_TASK TO CARRY OUT:_ From the records below, copy out exactly the lines from the one containing "The width and height of the screenshot is (839, 869)." to the one containing "meal type tag", both included. Add nothing else.

_PROVIDED MATERIAL:_
*** Block opens ***

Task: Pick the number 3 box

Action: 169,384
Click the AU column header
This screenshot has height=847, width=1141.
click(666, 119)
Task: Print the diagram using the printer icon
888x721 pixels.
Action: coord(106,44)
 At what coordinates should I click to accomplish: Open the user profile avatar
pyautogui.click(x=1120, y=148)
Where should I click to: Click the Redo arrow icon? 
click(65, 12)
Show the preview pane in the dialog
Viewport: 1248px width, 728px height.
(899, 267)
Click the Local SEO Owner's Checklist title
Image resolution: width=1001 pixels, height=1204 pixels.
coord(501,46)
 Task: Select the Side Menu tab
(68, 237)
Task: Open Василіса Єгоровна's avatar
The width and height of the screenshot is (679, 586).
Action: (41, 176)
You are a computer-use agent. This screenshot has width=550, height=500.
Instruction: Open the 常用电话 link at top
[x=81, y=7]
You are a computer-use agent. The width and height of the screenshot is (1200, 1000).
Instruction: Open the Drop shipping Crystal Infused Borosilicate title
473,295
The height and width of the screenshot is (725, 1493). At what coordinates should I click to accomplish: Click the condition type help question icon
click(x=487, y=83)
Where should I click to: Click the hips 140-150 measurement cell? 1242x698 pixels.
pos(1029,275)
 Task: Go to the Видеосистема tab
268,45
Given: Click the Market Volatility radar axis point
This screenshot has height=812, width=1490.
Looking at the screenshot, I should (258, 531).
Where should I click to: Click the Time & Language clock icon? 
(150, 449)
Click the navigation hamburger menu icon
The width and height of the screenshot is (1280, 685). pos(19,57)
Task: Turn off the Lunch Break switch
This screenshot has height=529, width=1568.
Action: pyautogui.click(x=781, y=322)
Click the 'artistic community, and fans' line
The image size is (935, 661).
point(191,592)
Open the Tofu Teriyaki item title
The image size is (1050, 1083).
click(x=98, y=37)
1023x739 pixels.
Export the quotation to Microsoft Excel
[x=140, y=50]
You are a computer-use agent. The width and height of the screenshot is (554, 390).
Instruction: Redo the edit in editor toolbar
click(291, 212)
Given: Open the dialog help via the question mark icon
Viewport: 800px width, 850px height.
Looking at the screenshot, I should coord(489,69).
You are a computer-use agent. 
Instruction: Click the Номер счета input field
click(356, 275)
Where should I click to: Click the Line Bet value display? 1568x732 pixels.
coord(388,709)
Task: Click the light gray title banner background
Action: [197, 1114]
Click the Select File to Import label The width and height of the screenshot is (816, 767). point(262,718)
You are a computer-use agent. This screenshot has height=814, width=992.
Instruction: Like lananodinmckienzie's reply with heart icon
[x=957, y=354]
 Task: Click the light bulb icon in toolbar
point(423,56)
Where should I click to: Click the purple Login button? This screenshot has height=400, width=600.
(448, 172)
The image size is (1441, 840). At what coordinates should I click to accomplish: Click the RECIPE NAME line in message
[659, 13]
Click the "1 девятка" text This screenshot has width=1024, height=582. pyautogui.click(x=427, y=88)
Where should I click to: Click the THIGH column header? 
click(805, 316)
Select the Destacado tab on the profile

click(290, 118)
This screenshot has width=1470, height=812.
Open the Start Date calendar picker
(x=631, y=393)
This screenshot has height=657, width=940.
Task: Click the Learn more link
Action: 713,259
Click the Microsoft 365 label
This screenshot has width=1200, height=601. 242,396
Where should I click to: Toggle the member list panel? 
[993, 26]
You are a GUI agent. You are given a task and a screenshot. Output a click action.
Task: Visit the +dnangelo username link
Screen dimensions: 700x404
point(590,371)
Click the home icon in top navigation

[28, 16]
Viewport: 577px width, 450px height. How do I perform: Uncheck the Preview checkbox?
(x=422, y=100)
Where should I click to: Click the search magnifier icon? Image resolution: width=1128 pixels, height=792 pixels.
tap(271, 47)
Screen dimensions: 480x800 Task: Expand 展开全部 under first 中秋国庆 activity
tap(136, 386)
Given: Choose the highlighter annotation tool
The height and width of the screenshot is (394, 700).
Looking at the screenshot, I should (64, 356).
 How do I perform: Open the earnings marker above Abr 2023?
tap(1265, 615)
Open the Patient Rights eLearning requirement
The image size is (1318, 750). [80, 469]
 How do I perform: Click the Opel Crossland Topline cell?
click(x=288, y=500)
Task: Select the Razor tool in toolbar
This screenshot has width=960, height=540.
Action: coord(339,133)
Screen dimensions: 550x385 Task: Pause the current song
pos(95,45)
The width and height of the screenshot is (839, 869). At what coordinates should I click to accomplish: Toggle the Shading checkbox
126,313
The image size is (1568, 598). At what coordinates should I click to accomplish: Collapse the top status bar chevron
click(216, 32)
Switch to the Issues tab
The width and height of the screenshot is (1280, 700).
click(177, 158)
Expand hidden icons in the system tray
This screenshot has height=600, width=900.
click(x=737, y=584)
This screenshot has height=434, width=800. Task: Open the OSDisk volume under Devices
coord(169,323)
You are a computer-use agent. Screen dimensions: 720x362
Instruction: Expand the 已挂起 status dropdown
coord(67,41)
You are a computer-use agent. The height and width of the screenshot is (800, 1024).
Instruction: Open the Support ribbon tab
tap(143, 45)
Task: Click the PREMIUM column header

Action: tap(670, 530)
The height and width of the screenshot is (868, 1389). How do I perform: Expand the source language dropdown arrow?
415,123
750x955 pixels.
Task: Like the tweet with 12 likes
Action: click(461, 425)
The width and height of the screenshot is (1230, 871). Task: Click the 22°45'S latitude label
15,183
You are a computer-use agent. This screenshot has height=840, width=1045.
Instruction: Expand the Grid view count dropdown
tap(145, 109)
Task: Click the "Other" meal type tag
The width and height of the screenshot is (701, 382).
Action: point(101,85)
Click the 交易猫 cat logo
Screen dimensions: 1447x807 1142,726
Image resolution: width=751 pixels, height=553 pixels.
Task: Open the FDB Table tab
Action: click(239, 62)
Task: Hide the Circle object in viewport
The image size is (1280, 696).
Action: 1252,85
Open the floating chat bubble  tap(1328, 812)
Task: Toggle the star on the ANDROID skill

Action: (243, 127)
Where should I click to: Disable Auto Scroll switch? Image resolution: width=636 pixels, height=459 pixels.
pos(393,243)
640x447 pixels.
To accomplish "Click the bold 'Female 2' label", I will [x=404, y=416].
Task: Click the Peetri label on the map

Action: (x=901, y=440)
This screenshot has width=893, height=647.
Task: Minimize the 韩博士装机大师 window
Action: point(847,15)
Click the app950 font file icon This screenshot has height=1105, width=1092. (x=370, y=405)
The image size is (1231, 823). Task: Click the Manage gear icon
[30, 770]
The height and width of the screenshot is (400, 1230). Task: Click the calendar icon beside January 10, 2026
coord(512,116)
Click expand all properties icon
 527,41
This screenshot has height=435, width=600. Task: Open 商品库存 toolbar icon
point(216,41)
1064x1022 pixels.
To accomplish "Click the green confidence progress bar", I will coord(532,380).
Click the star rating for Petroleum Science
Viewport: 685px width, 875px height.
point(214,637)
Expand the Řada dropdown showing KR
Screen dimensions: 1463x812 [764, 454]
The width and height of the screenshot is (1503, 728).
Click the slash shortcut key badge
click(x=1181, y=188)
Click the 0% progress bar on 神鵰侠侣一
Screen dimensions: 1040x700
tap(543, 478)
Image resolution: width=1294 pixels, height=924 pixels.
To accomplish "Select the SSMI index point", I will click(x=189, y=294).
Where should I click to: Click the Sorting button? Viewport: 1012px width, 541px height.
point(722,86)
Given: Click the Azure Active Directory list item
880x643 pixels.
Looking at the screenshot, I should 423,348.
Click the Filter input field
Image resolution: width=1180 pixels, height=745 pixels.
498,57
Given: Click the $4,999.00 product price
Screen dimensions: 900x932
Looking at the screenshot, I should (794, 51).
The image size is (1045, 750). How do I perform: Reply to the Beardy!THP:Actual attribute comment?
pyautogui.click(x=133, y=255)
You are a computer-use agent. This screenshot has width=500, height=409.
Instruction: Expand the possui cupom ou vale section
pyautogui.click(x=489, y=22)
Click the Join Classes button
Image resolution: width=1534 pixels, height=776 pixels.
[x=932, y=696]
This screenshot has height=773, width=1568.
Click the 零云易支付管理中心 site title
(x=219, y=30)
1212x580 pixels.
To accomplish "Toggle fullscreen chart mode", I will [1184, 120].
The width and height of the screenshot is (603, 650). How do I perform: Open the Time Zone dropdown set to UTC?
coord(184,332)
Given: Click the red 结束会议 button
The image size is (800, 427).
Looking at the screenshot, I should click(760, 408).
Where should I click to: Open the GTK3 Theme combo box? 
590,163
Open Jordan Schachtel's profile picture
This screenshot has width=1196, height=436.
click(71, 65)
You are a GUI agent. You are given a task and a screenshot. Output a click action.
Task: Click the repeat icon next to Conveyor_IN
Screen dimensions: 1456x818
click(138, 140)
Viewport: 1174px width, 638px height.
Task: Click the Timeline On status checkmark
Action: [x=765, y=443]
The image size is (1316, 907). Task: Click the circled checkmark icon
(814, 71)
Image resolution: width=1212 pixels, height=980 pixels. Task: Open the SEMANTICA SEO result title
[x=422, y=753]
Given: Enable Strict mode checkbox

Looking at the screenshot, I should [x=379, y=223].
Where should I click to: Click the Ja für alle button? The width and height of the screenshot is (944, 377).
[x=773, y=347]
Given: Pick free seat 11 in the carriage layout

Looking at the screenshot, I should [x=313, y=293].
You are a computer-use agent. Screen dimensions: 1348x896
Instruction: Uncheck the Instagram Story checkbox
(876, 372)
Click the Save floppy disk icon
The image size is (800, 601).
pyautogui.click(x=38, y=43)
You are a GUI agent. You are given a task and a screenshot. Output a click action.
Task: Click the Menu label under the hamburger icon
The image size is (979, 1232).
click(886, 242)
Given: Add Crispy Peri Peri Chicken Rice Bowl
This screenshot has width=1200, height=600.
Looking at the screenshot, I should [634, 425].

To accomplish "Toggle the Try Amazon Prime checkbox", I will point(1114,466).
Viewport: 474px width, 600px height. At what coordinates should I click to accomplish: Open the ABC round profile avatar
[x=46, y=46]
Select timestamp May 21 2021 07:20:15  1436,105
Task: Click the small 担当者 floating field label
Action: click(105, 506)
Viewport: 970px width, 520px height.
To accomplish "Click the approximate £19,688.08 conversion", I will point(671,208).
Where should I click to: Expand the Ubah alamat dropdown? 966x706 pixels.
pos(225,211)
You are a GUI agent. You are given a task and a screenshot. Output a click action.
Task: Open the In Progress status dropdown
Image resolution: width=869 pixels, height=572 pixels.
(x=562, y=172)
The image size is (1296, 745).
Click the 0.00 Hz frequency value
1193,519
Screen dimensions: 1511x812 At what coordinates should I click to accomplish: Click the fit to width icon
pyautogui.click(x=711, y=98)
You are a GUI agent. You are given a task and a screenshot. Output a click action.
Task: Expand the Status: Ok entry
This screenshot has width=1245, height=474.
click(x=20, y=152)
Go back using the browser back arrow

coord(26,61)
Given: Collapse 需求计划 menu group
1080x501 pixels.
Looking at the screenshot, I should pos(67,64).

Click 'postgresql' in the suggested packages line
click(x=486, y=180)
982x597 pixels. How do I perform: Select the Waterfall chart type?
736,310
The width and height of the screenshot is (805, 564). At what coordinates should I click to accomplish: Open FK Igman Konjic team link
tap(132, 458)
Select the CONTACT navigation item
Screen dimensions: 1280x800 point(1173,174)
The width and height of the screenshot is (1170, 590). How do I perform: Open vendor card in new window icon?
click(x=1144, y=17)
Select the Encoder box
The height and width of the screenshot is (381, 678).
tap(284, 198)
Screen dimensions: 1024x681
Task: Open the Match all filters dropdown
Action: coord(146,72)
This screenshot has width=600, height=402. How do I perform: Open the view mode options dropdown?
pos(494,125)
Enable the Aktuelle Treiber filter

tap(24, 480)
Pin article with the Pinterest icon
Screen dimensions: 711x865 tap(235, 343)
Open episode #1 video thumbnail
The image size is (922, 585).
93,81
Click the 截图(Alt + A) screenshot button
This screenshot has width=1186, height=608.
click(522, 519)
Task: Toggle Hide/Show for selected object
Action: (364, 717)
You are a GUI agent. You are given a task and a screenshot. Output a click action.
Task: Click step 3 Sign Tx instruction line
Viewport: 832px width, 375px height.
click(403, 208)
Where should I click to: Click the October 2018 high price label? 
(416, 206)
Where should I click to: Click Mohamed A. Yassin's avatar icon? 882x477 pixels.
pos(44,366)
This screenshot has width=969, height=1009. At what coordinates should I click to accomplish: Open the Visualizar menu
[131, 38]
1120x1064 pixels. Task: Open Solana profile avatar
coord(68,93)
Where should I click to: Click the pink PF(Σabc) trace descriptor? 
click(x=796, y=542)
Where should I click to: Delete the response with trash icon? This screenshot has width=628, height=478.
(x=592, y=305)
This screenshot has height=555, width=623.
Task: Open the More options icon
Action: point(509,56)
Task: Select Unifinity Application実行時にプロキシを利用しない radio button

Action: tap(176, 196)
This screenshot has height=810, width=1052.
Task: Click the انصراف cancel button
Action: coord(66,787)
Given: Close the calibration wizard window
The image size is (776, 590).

*** Block closes ***

_RESULT OF THIS EXERCISE:_
The width and height of the screenshot is (839, 869). At what coordinates should I click to accomplish: Toggle the Shading checkbox
126,313
The image size is (1568, 598). At what coordinates should I click to accomplish: Collapse the top status bar chevron
click(216, 32)
Switch to the Issues tab
The width and height of the screenshot is (1280, 700).
click(177, 158)
Expand hidden icons in the system tray
This screenshot has height=600, width=900.
click(x=737, y=584)
This screenshot has height=434, width=800. Task: Open the OSDisk volume under Devices
coord(169,323)
You are a computer-use agent. Screen dimensions: 720x362
Instruction: Expand the 已挂起 status dropdown
coord(67,41)
You are a computer-use agent. The height and width of the screenshot is (800, 1024).
Instruction: Open the Support ribbon tab
tap(143, 45)
Task: Click the PREMIUM column header

Action: tap(670, 530)
The height and width of the screenshot is (868, 1389). How do I perform: Expand the source language dropdown arrow?
415,123
750x955 pixels.
Task: Like the tweet with 12 likes
Action: click(461, 425)
The width and height of the screenshot is (1230, 871). Task: Click the 22°45'S latitude label
15,183
You are a computer-use agent. This screenshot has height=840, width=1045.
Instruction: Expand the Grid view count dropdown
tap(145, 109)
Task: Click the "Other" meal type tag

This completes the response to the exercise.